Arts

Congressional Approval For Spirited ‘1776’

Both political parties can agree that “1776” is a hit.

Cast members of Central New York Playhouse’s "1776." Amelia Beamish photo

Central New York Playhouse’s production of 1776 (running through July 2) is a labor of love, more than many other shows opening this summer.

In June 2007, Dustin Czarny challenged conventional wisdom by reviving the Sherman Edwards-Peter Stone musical at Appleseed Productions. “Too big, too offbeat,” skeptics said, and no Syracuse company does any business in June. Great box office and unprecedented honors at the Syracuse New Times Syracuse Area Live Theater (SALT) Awards proved Czarny right.

Although Czarny has never said as much, the success of 1776 must have prompted him to found his own company, which has changed names and venues and is now completing five years at Shoppingtown Mall. So it’s time to revisit the sweetness of a keynote hit.

Some may be familiar with 1776‘s backstory and the difficulties of getting it up and running. One-hit wonder Sherman Edwards thought real history was both interesting and dramatic without distorting or romanticizing the record of what happened. The protected and raucous debate at Philadelphia’s Independence Hall could have come out differently, and its implications still matter. Twenty-seven men in knee breeches and wigs debated, and often they all have to be on stage at once. We also see two women, Abigail Adams (Cathleen O’Brien Brown) and Martha Jefferson (Kasey McHale), conjured up from a distance.

In casting so many roles, Czarny has lured two stars and relied on some versatile company regulars, but also called in chits from people not usually linked to his outfit. Baritone Bob Brown might be one of the most familiar faces in town, but audiences who have known him for a generation are in for a surprise, and not just because he sacrificed his beard for the role.
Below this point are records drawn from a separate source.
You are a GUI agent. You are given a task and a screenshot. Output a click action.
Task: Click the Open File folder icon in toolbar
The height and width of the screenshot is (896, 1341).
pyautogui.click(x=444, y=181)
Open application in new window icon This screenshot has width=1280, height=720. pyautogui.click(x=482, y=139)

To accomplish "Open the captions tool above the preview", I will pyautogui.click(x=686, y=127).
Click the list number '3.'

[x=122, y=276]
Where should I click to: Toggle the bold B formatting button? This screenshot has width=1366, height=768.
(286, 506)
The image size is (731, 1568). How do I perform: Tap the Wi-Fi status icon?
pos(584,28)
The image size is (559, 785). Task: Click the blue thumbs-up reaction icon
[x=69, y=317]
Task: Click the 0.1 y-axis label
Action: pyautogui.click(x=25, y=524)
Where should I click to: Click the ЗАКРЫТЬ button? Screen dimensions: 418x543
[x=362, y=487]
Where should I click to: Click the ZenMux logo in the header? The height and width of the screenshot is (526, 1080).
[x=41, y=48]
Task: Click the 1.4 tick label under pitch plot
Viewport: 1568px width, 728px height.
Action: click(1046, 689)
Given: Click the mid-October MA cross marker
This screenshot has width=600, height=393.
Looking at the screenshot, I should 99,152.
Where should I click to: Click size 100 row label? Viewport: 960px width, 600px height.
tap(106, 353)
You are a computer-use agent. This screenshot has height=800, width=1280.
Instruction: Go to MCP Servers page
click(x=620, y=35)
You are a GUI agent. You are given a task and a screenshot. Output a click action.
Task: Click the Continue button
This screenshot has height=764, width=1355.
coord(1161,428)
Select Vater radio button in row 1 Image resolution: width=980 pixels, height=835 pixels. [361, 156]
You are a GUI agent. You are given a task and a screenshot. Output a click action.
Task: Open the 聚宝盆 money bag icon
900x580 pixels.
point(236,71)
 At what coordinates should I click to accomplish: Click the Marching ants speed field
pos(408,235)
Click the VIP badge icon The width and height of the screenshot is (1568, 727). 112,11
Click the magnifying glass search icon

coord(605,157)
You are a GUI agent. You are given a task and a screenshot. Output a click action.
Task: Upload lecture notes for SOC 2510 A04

The John Adams of history and of 1776 was an irritating gadfly who admits to being “obnoxious.” As Adams sits in front at stage right and is involved with everything, Brown must often set the scene just by the way he listens and reacts. Brown’s eyes and cheekbones have never been so emphatic. Musically he carries more weight than any other player, delivering the goods in his final number, “Is Anybody There?” — really a call to arms.

It matters not that Brown looks very little like the historical John Adams, something of a shrimp, or even Paul Giamatti, who portrayed Adams memorably in an HBO miniseries, but he is shorter than his principal opponent John Dickinson (Steve Gamba) of Pennsylvania. Director Czarny’s deftest move is in making Gamba’s Dickinson such a formidable adversary, sometimes overpowering Adams. Not only is Dickinson no narrow-minded crank, he’s utterly charming in his Act II gavotte, “Cool, Cool, Considerate Men,” choreographed by Kasey McHale.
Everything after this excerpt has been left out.